Compared to previously reported methods, the proposed strategy offers several distinct advantages for the large-scale production of high-performance CT contrast agents: (i) a simple and cost-effective synthesis utilizing commercially available reagents, eliminating the need of the specially designed precursors or multi-step procedures; (ii) the synthesis of ultrasmall, monodisperse NPs with tunable structure and composition by adjusting OA/OLA ratio; and (iii) straightforward surface modification with ligands such as PAA, resulting in enhanced aqueous stability and biocompatibility. These advantages underscore the high potential of Bi/Bi₂O₃@PAA NPs as promising next-generation CT contrast agents.

Experimental

Chemicals

All used chemicals are at least analytical grade without further purification. Bismuth nitrate pentahydrate (99.99%), dibenzyl ether (90%), 1-octadecene (90%), oleic acid (OA) (99%), oleylamine (OLA) (70%), N,N-dimethylformamide (DMF), nitrosonium tetrafluoroborate (NOBF₄, 95%), polyacrylic acid (PAA, M_w = 1800), ethanol (≥96%), n-hexane (99%) and chloroform (≥99%) were purchased from Sigma-Aldrich.

Synthesis of Bi/Bi₂O₃ NPs

Ultrasmall Bi/Bi₂O₃ NPs were synthesized via a thermal decomposition method. Initially, 10 mmol of Bi(NO₃)₃·5H₂O was dissolved in a 100 mL three-neck round-bottom flask containing a surfactant mixture of OA and OLA in a 2 : 1 molar ratio. 40 mL solvent mixture of octadecene and dibenzyl ether in a 1 : 1 volume ratio was then added to the flask. The reaction mixture was stirred at 600 rpm and heated to 100 °C for 30 minutes under a nitrogen atmosphere to remove air and prevent subsequent oxidation of the NPs. The temperature was subsequently increased to 200 °C and maintained for 1 hour. Following this step, the mixture was further heated to 300 °C and held for an additional hour. After the reaction, the solution was allowed to cool naturally to room temperature. The synthesised NPs were collected, washed 2–3 times with a mixture of n-hexane/ethanol (1 : 1), precipitated by centrifugation, and then dispersed in n-hexane.

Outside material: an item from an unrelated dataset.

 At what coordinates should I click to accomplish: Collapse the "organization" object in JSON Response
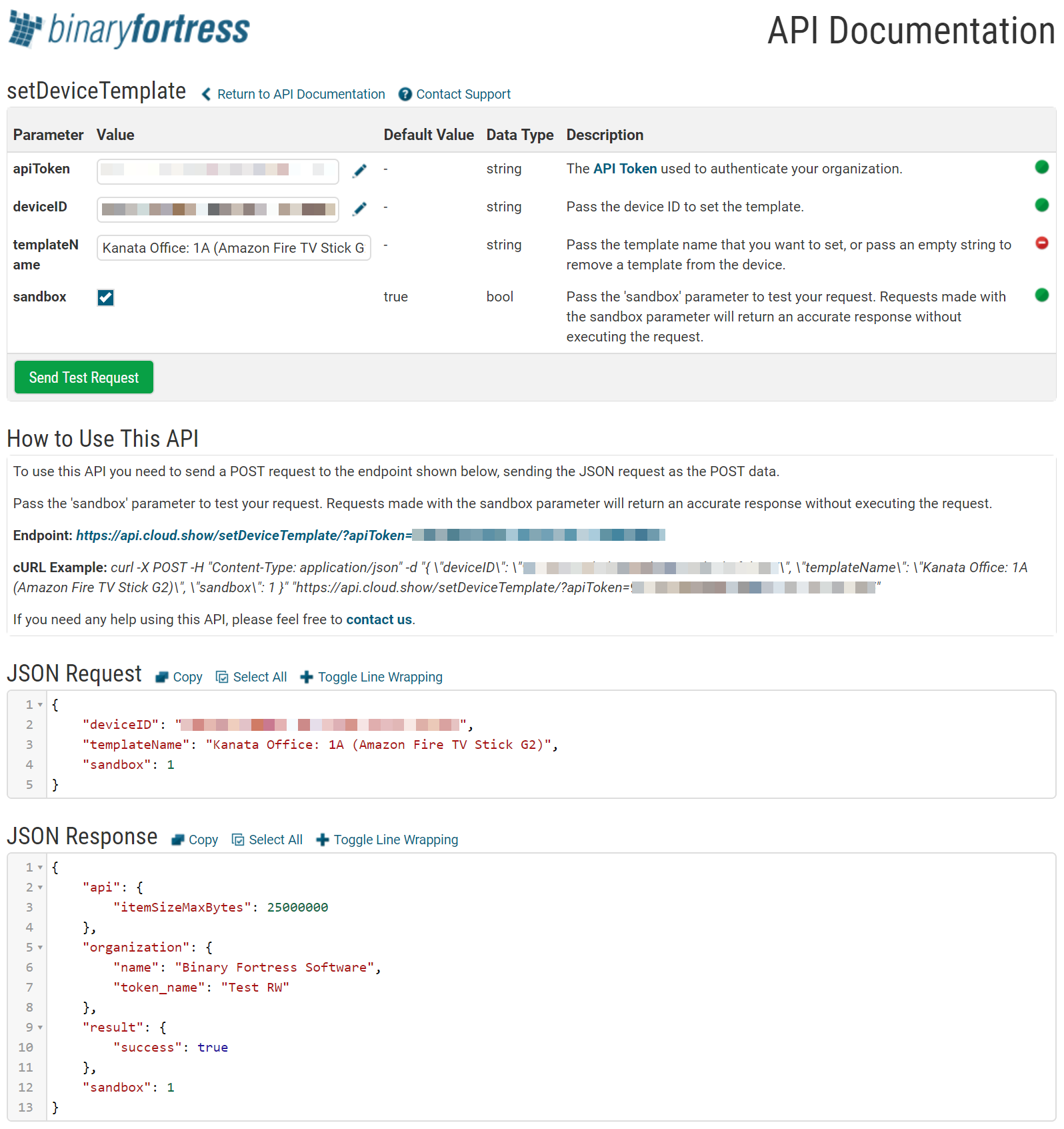coord(40,948)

Surface modification of Bi/Bi₂O₃ NPs with PAA

Bi/Bi₂O₃ NPs were surface modified with PAA through ligand exchange according to the following procedure: firstly, 10 mL of a Bi/Bi₂O₃ NPs solution was sonicated for 3–5 minutes to ensure uniform dispersion. Subsequently, 10 mL of a chloroform/DMF solution containing 0.01 M NOBF₄ was added to the NP solution at room temperature. The mixture was sonicated until a precipitate formed, typically within 5 minutes. The NPs were purified by washing multiple times with a toluene/hexane mixture (1 : 1 volume ratio) followed by centrifugation at 12 000 rpm for 8–10 minutes.

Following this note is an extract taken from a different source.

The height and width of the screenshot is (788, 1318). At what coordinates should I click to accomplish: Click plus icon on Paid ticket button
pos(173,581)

The purified NPs were then redispersed in 10 mL of an aqueous solution containing PAA. This mixture was continuously stirred at room temperature for 8 hours to facilitate surface modification. After the reaction, the product was washed thoroughly with distilled water until the solution reached a neutral pH (pH = 7). The resulting Bi/Bi₂O₃@PAA NPs are good dispersible in water, making them suitable for further applications.

Characterisation

Morphology of Bi/Bi₂O₃ NPs was studied by transmission electron microscopy (TEM, JEM1010-JEOL). The phase structure and composition of the NPs were determined by X-ray diffraction analysis. UV-vis (Jasco V-670) spectrometer was employed to record absorption spectra of the samples. The distribution of the elements within the Bi/Bi₂O₃ samples were determined by the Energy Dispersive X-ray spectroscopy (EDX) analysis on the Hitachi S-4800 FESEM equipped. X-ray photoelectron spectroscopy measurements (XPS, Thermo Fisher) were carried out using monochromatic Al Kα radiation (hν = 1486.6 eV). FT-IR spectroscopy (Nicolet 6700) and TGA (Nezsch, Germany) analyses were used to characterise the surface structure of Bi/Bi₂O₃ NPs. Dynamic light scattering (DLS) and zeta potential measurements were used to investigate the distribution and stability of Bi/Bi₂O₃ NPs in aqueous medium. ICP-MS was obtained on an Agilent Technologies, Japan.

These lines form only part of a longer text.